The primary cilium of cells detects and transduces extracellular signals, in particular, amplifying the SHH pathway, a key pathway required for pituitary development. FUZ is a planar cell polarity (PCP) effector, which is essential for normal ciliogenesis, required for recruiting retrograde intraflagellar transport proteins to the base of the organelle. The primary cilia of Fuz^-/- mutants are shorter or non-functional. Previous work has reported ciliopathy phenotypes in Fuz^-/- homozygous null mutants, including neural tube defects, craniofacial abnormalities and polydactyly, alongside PCP defects including kinked or curly tails and heart defects. Furthermore, in patients, FUZ variants are associated with a risk of neural tube defects and craniosynostosis. Interestingly, mouse mutants have no pituitary gland by 14.5dpc, but the cause of this phenotype has not been investigated.
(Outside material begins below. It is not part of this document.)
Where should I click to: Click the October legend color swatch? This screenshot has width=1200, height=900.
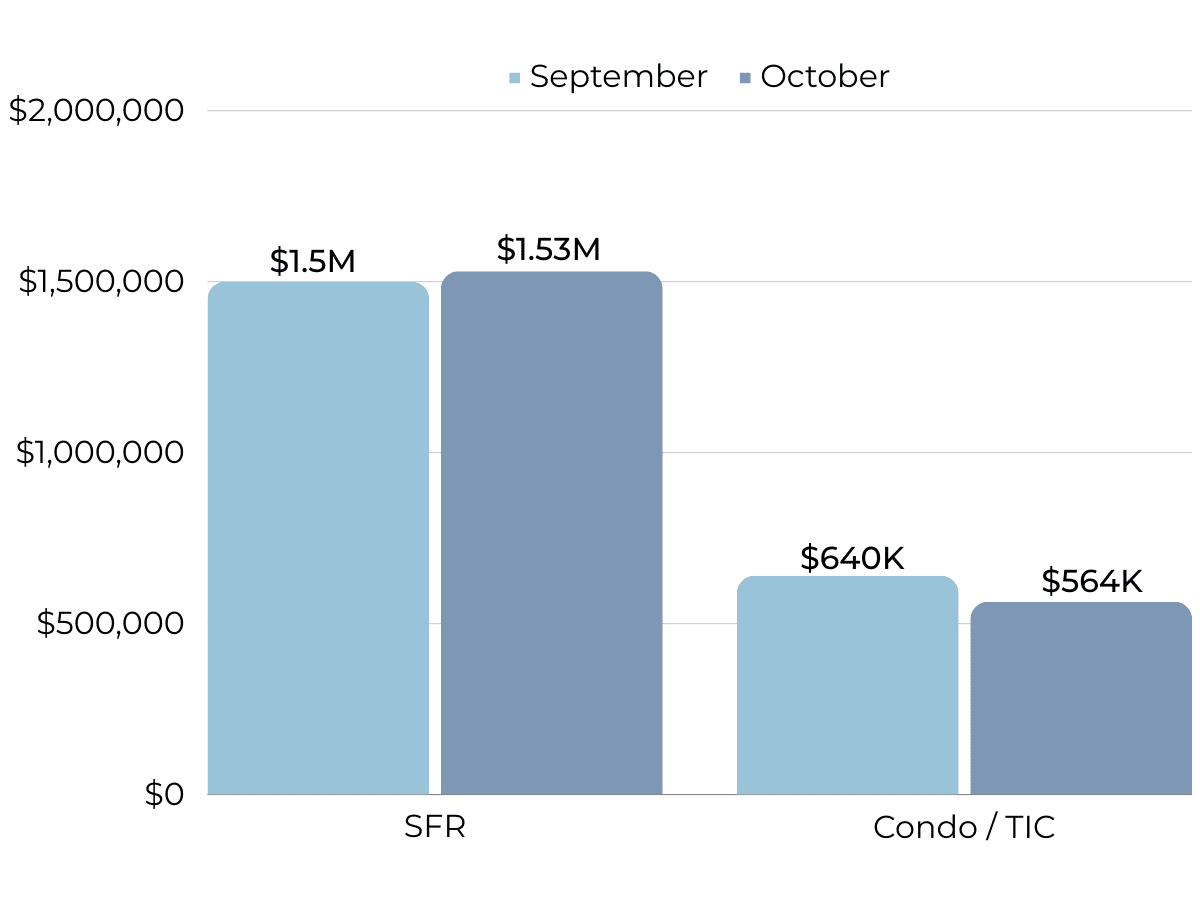pos(745,78)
We analysed pituitary development in Fuz^-/- mouse mutants from the onset of Rathke’s pouch (RP) specification at 9.0dpc. Histological analyses reveal initial RP induction; however, RP fails to expand demonstrating elevated apoptosis and hypoplasia. Essential markers such as LHX3 and LHX4 are absent by 11.5dpc, indicating failure of anlage specification. Analyses of FGF, BMP and SHH signalling reveal reduced SHH pathway activation in the mutant, affecting anterior pituitary fate specification and normal development. Our findings suggests that primary cilia are required for normal pituitary development to mediate SHH pathway activity, and that mutations in FUZ may underly abnormal pituitary development and hypopituitarism.